In other words, I think, very sadly, that SEN is badly under-resourced; most SENCOs are just 'ordinary' teachers who are learning as they go along. It is in my view pretty shameful that there is not a separate training path for teachers in SEN. I was taught absolutely nothing about it on my initial teacher training course. So it is probably true that some teachers might appear to lack knowledge and insight - because they do! Until SEN is not seen as the poor relation of education, I fear many children, especially those of less 'switched on' parents, will continue to be badly let down.
mystery
Posts: 8927
Joined: Tue Jul 21, 2009 10:56 pm

Re: is eleven plus fair to Sen

Post by mystery »

I can add to that. It's nothing to do with Asperger's but SEN related. I am doing a module with the OU called "understanding and approaching literacy difficulties". It is for qualified teachers. I am 99% certain that you could do this particular course, and do very well in it, but come off it with absolutely no idea how to teach a child to read who was struggling with reading, SEN or not. Worse still, one could come off the course probably with some very bad methods that you had picked up from some of the very dated course DVDs.

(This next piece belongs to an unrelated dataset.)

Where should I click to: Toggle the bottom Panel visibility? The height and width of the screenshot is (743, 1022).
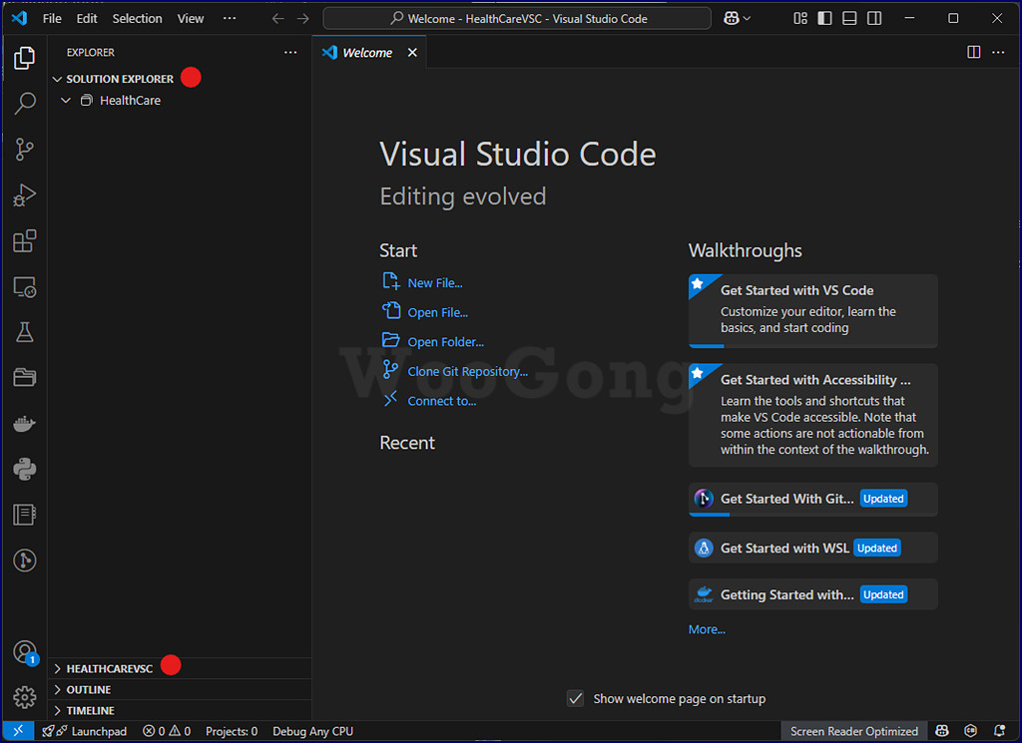coord(849,18)
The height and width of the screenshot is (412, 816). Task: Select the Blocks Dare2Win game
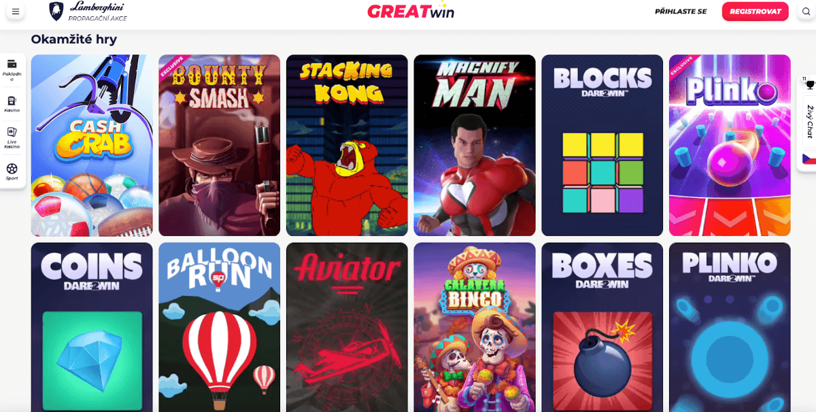pyautogui.click(x=602, y=145)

So you can beware the people who even do have the SEN qualfications - a lot of it is outdated or hocus pocus. Best thing you can do, is what you all do, find it all out for yourself.
Amber
Posts: 8058
Joined: Thu Sep 24, 2009 11:59 am

Re: is eleven plus fair to Sen

Post by Amber »

Actually mystery I think it is a feature of teacher training generally. In most countries teachers have to train in psychology, didactics, pedagogy, philosophy and child development. Here, it is all curriculum - what to teach - and control - how to keep the little monsters in check while you're teaching it. Very little on the knotty business of actually teaching - how to do it. And it's getting worse - with no fewer than 32 different routes into teaching in this country, and less university time, it is becoming a bit of 'on the job training' which de-professionalises teachers, and not only those in SEN.
mystery
Posts: 8927
Joined: Tue Jul 21, 2009 10:56 pm

Re: is eleven plus fair to Sen

Post by mystery »

That's interesting. When I did my PGCE (not saying when!!) there was absolutely nothing on control. The assumption was that if the lesson was good enough, they would all be engaged, and there would be no need for "control". I didn't find it entirely true, but it wasn't too far off the mark. However, I would have appreciated some more about "control". How do they do this nowadays?